• _Task statement_:
Extract every line containing the word "link" from the lines below.

··· Given information ···

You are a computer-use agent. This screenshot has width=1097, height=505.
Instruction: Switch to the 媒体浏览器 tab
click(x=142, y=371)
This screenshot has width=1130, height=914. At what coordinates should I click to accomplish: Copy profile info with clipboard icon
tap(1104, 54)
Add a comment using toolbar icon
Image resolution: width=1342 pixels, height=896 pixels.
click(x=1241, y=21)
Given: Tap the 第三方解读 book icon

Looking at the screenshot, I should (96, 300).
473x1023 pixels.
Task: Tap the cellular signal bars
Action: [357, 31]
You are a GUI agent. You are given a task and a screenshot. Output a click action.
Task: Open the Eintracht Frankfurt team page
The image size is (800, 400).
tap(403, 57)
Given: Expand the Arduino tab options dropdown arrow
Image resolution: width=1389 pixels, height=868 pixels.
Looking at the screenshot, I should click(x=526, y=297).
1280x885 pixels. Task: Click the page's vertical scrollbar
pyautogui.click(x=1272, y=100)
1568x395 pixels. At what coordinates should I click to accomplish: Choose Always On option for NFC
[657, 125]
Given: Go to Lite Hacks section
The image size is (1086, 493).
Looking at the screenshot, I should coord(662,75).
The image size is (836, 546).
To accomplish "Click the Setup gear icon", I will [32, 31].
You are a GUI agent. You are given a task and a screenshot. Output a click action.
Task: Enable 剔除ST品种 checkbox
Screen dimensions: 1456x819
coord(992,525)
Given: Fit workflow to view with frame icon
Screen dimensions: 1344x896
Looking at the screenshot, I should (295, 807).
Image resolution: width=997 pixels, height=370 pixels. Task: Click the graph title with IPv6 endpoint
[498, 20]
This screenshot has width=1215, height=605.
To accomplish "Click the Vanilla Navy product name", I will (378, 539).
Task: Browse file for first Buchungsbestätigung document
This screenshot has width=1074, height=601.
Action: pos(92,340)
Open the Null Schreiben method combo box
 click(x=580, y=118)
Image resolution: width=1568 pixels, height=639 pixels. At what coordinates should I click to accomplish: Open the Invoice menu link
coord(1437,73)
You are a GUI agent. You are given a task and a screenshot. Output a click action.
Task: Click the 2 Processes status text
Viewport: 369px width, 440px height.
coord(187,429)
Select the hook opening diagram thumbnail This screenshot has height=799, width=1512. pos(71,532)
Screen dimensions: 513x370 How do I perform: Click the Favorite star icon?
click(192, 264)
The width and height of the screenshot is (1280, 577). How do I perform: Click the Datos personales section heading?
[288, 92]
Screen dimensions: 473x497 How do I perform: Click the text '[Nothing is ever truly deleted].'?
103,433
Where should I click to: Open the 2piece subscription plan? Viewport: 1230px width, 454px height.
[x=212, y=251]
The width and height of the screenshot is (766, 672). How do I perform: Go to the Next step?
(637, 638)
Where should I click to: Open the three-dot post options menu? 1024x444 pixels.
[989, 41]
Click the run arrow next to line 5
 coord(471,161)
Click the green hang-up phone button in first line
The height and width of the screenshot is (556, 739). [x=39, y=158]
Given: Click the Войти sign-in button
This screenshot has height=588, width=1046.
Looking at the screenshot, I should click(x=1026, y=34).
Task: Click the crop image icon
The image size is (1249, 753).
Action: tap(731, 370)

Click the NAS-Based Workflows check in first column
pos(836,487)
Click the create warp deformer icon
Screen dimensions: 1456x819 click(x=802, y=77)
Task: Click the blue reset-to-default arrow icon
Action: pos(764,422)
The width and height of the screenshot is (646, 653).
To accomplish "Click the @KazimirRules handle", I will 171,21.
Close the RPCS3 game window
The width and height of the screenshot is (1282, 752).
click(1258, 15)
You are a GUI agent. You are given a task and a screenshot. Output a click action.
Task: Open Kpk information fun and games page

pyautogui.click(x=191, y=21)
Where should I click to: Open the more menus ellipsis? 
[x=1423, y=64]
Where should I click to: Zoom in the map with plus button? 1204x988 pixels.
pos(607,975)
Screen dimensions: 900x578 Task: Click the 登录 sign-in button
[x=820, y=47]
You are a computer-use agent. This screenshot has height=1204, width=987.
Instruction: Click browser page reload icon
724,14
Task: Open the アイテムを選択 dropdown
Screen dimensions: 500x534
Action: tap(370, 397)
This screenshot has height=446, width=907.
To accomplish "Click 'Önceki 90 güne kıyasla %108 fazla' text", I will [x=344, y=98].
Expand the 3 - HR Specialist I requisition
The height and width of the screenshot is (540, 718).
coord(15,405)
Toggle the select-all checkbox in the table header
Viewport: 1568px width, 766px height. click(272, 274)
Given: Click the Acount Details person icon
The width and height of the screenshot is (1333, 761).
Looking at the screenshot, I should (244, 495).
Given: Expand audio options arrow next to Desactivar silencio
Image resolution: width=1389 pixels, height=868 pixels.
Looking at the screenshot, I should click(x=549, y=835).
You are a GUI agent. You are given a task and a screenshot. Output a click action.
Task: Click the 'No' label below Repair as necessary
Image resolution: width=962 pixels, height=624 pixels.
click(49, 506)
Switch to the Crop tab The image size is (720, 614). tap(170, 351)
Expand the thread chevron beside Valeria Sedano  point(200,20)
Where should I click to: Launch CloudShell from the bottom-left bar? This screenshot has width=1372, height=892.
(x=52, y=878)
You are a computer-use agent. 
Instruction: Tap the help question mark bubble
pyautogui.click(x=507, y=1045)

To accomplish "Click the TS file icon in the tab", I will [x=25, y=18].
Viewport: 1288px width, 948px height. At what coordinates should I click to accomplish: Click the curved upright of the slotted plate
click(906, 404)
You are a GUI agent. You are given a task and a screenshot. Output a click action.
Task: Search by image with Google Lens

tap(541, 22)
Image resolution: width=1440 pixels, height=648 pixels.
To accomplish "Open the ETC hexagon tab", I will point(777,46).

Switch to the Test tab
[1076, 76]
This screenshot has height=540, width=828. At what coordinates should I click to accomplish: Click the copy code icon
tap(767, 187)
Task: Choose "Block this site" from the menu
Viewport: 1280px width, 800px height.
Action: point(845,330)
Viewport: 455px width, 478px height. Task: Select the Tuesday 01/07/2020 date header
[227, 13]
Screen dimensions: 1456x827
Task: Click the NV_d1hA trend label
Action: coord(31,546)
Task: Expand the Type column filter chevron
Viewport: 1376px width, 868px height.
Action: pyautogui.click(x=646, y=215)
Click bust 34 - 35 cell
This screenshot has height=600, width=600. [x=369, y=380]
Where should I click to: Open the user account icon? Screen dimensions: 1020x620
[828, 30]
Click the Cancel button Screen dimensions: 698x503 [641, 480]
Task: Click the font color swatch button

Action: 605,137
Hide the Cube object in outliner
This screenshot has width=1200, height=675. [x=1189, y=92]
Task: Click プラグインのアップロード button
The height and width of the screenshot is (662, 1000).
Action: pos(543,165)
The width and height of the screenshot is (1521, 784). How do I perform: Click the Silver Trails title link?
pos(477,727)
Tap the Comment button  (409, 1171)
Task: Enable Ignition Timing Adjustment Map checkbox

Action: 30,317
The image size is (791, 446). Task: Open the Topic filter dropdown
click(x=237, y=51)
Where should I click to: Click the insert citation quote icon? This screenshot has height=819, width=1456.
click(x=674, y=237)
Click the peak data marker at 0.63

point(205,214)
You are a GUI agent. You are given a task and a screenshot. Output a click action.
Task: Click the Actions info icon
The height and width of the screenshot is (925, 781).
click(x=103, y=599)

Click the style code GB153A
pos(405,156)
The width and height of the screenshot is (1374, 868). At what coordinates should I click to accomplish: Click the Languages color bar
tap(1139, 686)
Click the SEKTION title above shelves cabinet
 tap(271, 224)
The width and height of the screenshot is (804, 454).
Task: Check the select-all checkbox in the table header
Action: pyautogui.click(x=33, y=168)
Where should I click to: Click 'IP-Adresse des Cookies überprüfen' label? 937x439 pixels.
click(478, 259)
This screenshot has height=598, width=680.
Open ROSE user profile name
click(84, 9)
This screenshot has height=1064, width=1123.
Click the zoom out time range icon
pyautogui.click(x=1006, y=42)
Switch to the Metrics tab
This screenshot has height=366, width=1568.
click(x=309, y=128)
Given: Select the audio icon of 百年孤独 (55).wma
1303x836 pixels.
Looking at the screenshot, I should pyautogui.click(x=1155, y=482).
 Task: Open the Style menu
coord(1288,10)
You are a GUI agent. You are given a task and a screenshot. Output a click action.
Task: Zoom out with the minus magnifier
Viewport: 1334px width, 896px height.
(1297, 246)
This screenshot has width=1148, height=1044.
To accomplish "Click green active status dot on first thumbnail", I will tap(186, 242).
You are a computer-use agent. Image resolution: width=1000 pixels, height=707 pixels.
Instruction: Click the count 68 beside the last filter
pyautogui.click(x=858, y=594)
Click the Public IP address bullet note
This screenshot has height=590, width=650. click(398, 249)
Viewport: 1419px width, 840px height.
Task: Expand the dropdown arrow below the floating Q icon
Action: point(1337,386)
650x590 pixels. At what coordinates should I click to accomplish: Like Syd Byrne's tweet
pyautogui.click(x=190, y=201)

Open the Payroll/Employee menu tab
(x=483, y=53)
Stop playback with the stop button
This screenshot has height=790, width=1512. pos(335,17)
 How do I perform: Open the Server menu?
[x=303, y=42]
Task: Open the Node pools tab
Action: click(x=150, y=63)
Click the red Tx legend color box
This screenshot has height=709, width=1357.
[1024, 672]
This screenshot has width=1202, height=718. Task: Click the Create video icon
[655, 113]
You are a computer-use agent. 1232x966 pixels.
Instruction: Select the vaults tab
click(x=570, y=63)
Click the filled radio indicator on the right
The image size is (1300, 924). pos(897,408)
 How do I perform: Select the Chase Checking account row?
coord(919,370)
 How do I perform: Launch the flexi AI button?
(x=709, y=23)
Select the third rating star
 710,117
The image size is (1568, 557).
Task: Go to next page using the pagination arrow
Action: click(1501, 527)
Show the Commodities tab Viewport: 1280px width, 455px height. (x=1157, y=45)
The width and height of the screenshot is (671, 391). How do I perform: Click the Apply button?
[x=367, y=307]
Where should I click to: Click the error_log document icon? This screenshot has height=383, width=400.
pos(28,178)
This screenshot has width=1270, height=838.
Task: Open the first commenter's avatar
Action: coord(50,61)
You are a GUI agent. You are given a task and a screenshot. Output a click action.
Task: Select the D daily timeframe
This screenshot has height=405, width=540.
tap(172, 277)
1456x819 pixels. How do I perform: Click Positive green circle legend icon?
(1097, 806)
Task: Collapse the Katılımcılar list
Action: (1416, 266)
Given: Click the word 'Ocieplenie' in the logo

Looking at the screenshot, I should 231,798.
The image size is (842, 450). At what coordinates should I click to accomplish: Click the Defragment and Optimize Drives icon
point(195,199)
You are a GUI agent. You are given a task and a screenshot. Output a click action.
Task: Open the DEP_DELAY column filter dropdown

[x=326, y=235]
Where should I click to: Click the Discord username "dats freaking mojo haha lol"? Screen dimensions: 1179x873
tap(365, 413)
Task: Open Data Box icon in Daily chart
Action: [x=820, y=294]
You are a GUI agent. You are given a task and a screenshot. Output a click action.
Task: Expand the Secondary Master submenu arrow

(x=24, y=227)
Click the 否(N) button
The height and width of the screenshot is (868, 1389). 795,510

···

• _Complete response_:
Image resolution: width=1568 pixels, height=639 pixels. At what coordinates should I click to accomplish: Open the Invoice menu link
The width and height of the screenshot is (1521, 784). How do I perform: Click the Silver Trails title link?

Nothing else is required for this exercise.